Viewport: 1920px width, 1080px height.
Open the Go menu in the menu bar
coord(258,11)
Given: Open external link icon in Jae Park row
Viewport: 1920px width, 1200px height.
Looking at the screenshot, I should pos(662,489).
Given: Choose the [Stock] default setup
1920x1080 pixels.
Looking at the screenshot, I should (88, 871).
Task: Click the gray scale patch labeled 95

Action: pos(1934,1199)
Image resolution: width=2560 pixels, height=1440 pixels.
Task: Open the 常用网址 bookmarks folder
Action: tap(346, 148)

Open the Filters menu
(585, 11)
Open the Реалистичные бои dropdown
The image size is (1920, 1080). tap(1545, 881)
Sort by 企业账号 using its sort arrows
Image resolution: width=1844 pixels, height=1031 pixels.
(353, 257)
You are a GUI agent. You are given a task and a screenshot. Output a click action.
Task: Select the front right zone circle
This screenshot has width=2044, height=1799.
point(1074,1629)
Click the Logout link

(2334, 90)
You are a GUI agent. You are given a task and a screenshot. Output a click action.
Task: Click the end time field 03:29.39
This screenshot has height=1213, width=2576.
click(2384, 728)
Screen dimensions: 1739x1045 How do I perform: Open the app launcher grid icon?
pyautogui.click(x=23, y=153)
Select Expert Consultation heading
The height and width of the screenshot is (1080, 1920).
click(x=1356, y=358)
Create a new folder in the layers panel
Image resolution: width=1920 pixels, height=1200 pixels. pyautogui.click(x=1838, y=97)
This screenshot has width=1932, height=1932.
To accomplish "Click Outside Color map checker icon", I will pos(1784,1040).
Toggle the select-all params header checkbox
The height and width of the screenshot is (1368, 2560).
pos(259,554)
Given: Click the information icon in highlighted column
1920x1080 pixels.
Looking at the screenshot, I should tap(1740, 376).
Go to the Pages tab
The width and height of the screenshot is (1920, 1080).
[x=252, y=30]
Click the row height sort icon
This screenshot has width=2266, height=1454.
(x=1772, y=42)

▸ ABOUT THIS EXERCISE:
For this exercise, give every entry again exactly as it appears.

▸ WRITTEN REPLY:
Viewport: 1920px width, 1080px height.
Open the Go menu in the menu bar
coord(258,11)
Given: Open external link icon in Jae Park row
Viewport: 1920px width, 1200px height.
Looking at the screenshot, I should pos(662,489).
Given: Choose the [Stock] default setup
1920x1080 pixels.
Looking at the screenshot, I should (88, 871).
Task: Click the gray scale patch labeled 95

Action: pos(1934,1199)
Image resolution: width=2560 pixels, height=1440 pixels.
Task: Open the 常用网址 bookmarks folder
Action: tap(346, 148)

Open the Filters menu
(585, 11)
Open the Реалистичные бои dropdown
The image size is (1920, 1080). tap(1545, 881)
Sort by 企业账号 using its sort arrows
Image resolution: width=1844 pixels, height=1031 pixels.
(353, 257)
You are a GUI agent. You are given a task and a screenshot. Output a click action.
Task: Select the front right zone circle
This screenshot has width=2044, height=1799.
point(1074,1629)
Click the Logout link

(2334, 90)
You are a GUI agent. You are given a task and a screenshot. Output a click action.
Task: Click the end time field 03:29.39
This screenshot has height=1213, width=2576.
click(2384, 728)
Screen dimensions: 1739x1045 How do I perform: Open the app launcher grid icon?
pyautogui.click(x=23, y=153)
Select Expert Consultation heading
The height and width of the screenshot is (1080, 1920).
click(x=1356, y=358)
Create a new folder in the layers panel
Image resolution: width=1920 pixels, height=1200 pixels. pyautogui.click(x=1838, y=97)
This screenshot has width=1932, height=1932.
To accomplish "Click Outside Color map checker icon", I will pos(1784,1040).
Toggle the select-all params header checkbox
The height and width of the screenshot is (1368, 2560).
pos(259,554)
Given: Click the information icon in highlighted column
1920x1080 pixels.
Looking at the screenshot, I should tap(1740, 376).
Go to the Pages tab
The width and height of the screenshot is (1920, 1080).
[x=252, y=30]
Click the row height sort icon
This screenshot has width=2266, height=1454.
(x=1772, y=42)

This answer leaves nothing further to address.